During my lecture on modal descent someone in the audience (my apologies, I
forgot who it was) asked the question
<https://www.youtube.com/watch?v=InaRkqKdyp4&t=900s> whether reflective
factorization systems (i.e. orthogonal factorization systems for which the
left class satisfies the 3-for-2 property) also characterize modalities. I
thought this was a very nice question, because we have a theorem like that
for stable factorization systems (i.e. orthogonal factorization systems for
which the left class is stable under pullback).

During the lecture I didn't know the answer, but now I do: It is indeed the
case that modalities are equivalently described as reflective factorization
systems.

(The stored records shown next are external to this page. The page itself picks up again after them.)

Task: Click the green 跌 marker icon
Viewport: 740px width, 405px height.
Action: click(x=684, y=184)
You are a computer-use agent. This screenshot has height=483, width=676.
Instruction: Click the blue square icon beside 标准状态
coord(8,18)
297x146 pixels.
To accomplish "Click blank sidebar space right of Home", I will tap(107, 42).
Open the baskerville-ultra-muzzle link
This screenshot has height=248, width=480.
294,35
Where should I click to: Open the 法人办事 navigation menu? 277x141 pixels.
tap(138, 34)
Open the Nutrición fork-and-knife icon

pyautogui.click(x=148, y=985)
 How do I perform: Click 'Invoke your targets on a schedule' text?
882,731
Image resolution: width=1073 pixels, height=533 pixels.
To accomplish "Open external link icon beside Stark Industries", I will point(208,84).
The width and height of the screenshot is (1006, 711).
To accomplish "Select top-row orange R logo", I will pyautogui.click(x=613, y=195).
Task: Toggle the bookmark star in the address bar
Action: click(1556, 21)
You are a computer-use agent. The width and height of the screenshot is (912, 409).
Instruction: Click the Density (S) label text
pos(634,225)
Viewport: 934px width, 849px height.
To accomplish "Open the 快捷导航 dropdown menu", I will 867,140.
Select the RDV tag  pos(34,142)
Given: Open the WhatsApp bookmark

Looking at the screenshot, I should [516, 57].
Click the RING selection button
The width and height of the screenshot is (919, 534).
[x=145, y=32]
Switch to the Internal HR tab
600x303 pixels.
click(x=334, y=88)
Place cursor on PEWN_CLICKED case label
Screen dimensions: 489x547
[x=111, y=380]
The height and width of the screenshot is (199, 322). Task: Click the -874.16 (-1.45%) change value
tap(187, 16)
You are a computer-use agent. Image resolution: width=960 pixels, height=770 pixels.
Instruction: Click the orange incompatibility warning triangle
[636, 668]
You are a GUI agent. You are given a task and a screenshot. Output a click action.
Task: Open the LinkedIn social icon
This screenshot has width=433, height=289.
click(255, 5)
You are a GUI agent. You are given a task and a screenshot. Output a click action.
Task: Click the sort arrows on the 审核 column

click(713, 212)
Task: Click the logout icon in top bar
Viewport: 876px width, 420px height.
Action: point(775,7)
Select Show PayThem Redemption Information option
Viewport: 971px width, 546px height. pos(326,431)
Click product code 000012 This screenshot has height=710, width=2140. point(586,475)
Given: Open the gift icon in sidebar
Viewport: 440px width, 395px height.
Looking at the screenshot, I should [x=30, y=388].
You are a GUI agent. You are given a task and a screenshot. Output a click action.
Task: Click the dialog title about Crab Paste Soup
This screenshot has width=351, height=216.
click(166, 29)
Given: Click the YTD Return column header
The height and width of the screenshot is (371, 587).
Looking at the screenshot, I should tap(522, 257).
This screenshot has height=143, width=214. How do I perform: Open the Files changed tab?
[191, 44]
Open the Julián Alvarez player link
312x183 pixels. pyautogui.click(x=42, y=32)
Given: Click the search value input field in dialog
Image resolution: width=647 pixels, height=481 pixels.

I wanted to attach hand-written notes containing the proof, but
the files are too large to be contained in a message to this google group.
I'll write it up properly soon.

In particular it follows that the poset of stable factorization systems is
the same as the poset of reflective factorization systems, even though
there are subtle differences between the stable factorization system of a
modality, and the reflective factorization system of a modality (i.e. under
this equivalence the left and right classes have to change slightly).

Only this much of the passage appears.